From a Gay-Wedding Groom: The Bouquet, The Words, The Kiss?
The Wedding Guru tackles a trio of gay wedding queries from a groom-to-be and his partner
With the passage of same-sex marriage legislation in New York State, questions are surfacing more frequently from gay couples who face a whole list of issues that they feel are theirs alone. (And yet, perhaps not...!)
A Hudson Valley groom asks: “I’m thrilled that my partner and I will be able to marry legally, and we’re in the throes of planning all the details for our ceremony and reception. Every so often, we come across a tradition that is lovely, but not ‘gay-friendly.’ In particular: the bouquet toss, what the officiant should say instead of ‘And now you may kiss the bride’ (when there is no bride), and what we should do about that kiss.”
(Our answer on next page)
The Wedding Guru answers: First off, congratulations are in order!
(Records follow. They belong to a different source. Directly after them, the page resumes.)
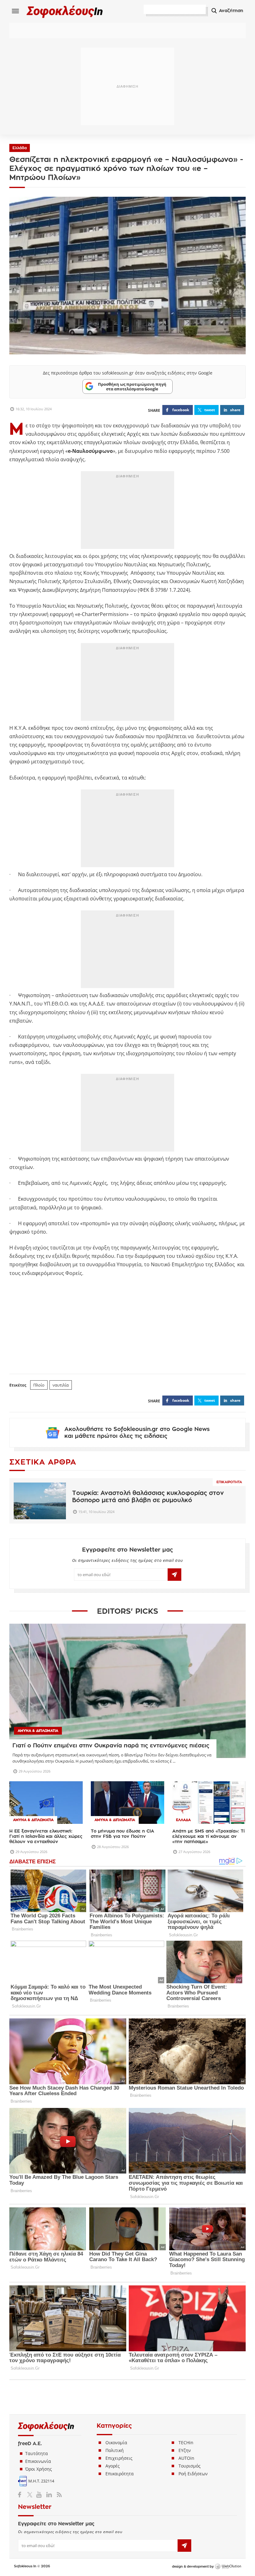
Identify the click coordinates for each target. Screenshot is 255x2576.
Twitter (31, 2494)
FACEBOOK (180, 409)
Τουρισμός (189, 2466)
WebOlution (228, 2567)
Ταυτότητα (36, 2453)
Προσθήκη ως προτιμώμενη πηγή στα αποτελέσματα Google (132, 386)
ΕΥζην (184, 2450)
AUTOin (186, 2458)
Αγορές (112, 2466)
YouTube (40, 2494)
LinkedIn (49, 2494)
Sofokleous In (65, 11)
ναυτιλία (61, 1385)
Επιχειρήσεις (118, 2458)
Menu (15, 11)
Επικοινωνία (38, 2461)
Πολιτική (114, 2450)
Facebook (22, 2494)
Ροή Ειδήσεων (193, 2474)
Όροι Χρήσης (38, 2469)
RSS (58, 2494)
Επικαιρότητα (229, 1482)
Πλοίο (38, 1385)
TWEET (209, 409)
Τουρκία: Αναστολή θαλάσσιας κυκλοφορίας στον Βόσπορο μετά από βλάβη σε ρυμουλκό (148, 1496)
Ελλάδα (19, 148)
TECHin (185, 2442)
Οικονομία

It’s been a long time coming. Now that it’s legal, there’s no reason to give up any of the traditions that are an integral part of a wedding. I see no reason not to throw a bouquet (unless neither of you is carrying one to begin with). In that case, might I suggest having the florist craft a bouquet that won’t be carried, but can be on-hand to be thrown at the appropriate time in the reception?
As for the officiant’s wording, that solution is simple: He or she can say, “And now you may kiss,” leaving out “the bride/the groom” altogether.
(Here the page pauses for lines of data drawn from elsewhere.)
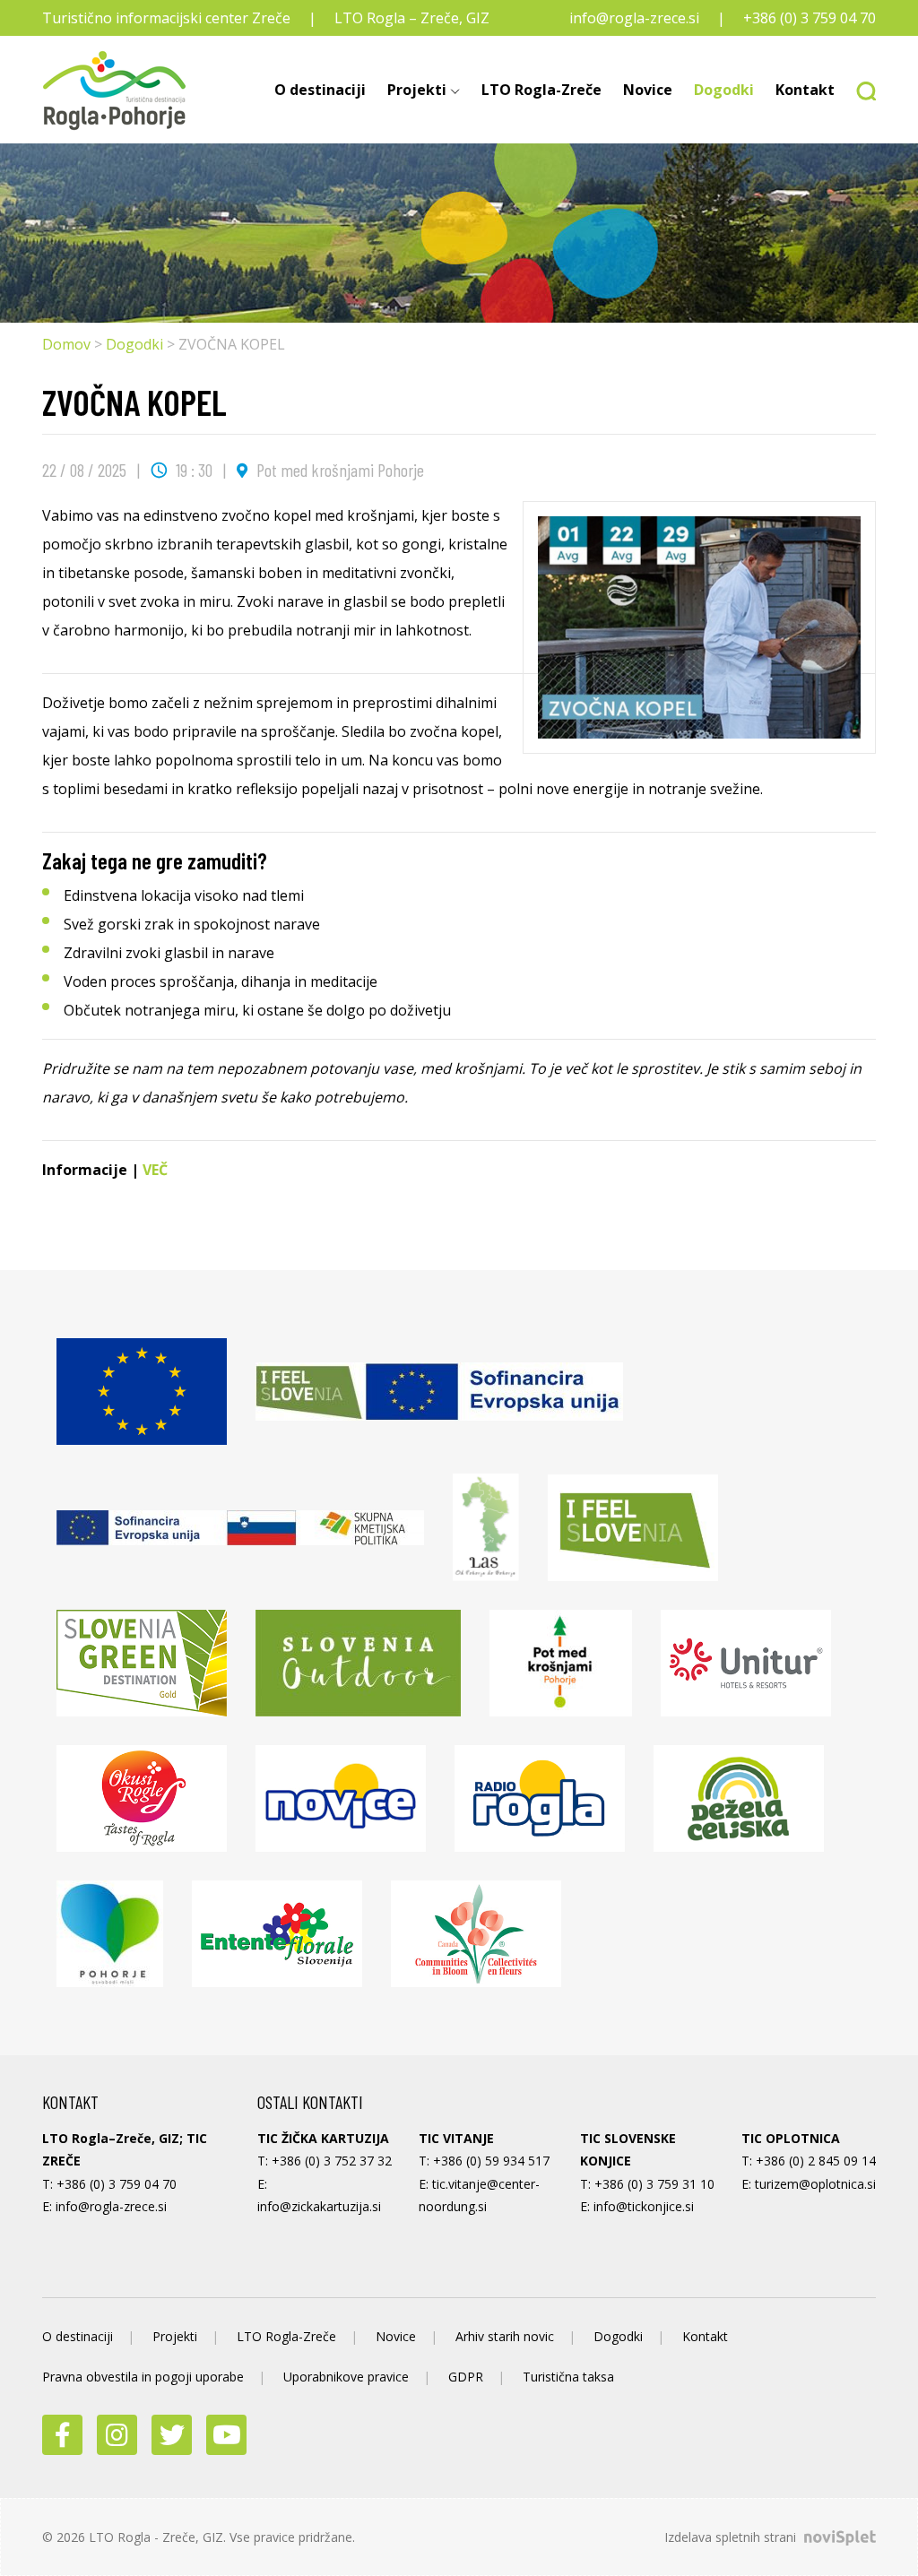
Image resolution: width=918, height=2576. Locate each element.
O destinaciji (320, 89)
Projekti (416, 89)
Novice (647, 89)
And as for the kiss itself, I’ll tell you what I tell straight couples: The kiss should be a simple peck — not a deep, passionate one. Couples should save the latter for their bedrooms!
When it comes to revising any of these traditions, please consider not only your feelings, but also the feelings of your guests. Keep in mind that, for some, this may be their first gay wedding. Just as I advise everyone, be mindful of your guests’ feelings and you will do just fine!